*SOURCE MATERIAL*:

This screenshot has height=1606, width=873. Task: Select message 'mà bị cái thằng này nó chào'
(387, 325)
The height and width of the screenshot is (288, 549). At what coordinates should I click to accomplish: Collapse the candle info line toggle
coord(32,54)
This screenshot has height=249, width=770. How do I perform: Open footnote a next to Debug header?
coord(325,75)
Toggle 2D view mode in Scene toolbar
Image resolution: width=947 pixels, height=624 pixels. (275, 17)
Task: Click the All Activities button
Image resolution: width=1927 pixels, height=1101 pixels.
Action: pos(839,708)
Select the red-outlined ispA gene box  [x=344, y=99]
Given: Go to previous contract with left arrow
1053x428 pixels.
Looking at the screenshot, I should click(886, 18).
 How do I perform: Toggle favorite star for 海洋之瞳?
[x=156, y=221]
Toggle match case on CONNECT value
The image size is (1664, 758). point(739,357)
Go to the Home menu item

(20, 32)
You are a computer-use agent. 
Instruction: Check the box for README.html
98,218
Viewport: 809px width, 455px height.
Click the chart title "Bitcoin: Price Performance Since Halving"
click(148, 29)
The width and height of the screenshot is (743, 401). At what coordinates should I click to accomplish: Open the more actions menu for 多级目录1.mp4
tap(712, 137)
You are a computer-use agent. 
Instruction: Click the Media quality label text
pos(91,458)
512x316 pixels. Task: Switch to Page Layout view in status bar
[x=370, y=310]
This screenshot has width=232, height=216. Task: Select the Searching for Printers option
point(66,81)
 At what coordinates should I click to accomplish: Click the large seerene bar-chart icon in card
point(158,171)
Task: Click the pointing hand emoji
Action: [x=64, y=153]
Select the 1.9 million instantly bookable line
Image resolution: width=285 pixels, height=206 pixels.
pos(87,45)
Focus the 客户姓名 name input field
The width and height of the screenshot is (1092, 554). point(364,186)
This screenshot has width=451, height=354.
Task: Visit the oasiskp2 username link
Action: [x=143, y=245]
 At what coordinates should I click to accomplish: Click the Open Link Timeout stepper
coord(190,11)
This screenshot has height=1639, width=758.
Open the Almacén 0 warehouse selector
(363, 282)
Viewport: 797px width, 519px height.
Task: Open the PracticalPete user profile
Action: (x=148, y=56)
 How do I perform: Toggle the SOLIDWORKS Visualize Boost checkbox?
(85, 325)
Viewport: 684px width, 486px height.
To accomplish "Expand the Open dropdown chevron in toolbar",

*WHAT YOU SHOULD DO*: Exact copies of all the entries above are required.

*ANSWER SECTION*:
This screenshot has height=1606, width=873. Task: Select message 'mà bị cái thằng này nó chào'
(387, 325)
The height and width of the screenshot is (288, 549). At what coordinates should I click to accomplish: Collapse the candle info line toggle
coord(32,54)
This screenshot has height=249, width=770. How do I perform: Open footnote a next to Debug header?
coord(325,75)
Toggle 2D view mode in Scene toolbar
Image resolution: width=947 pixels, height=624 pixels. (275, 17)
Task: Click the All Activities button
Image resolution: width=1927 pixels, height=1101 pixels.
Action: pos(839,708)
Select the red-outlined ispA gene box  [x=344, y=99]
Given: Go to previous contract with left arrow
1053x428 pixels.
Looking at the screenshot, I should click(886, 18).
 How do I perform: Toggle favorite star for 海洋之瞳?
[x=156, y=221]
Toggle match case on CONNECT value
The image size is (1664, 758). point(739,357)
Go to the Home menu item

(20, 32)
You are a computer-use agent. 
Instruction: Check the box for README.html
98,218
Viewport: 809px width, 455px height.
Click the chart title "Bitcoin: Price Performance Since Halving"
click(148, 29)
The width and height of the screenshot is (743, 401). At what coordinates should I click to accomplish: Open the more actions menu for 多级目录1.mp4
tap(712, 137)
You are a computer-use agent. 
Instruction: Click the Media quality label text
pos(91,458)
512x316 pixels. Task: Switch to Page Layout view in status bar
[x=370, y=310]
This screenshot has width=232, height=216. Task: Select the Searching for Printers option
point(66,81)
 At what coordinates should I click to accomplish: Click the large seerene bar-chart icon in card
point(158,171)
Task: Click the pointing hand emoji
Action: [x=64, y=153]
Select the 1.9 million instantly bookable line
Image resolution: width=285 pixels, height=206 pixels.
pos(87,45)
Focus the 客户姓名 name input field
The width and height of the screenshot is (1092, 554). point(364,186)
This screenshot has width=451, height=354.
Task: Visit the oasiskp2 username link
Action: [x=143, y=245]
 At what coordinates should I click to accomplish: Click the Open Link Timeout stepper
coord(190,11)
This screenshot has height=1639, width=758.
Open the Almacén 0 warehouse selector
(363, 282)
Viewport: 797px width, 519px height.
Task: Open the PracticalPete user profile
Action: (x=148, y=56)
 How do I perform: Toggle the SOLIDWORKS Visualize Boost checkbox?
(85, 325)
Viewport: 684px width, 486px height.
To accomplish "Expand the Open dropdown chevron in toolbar",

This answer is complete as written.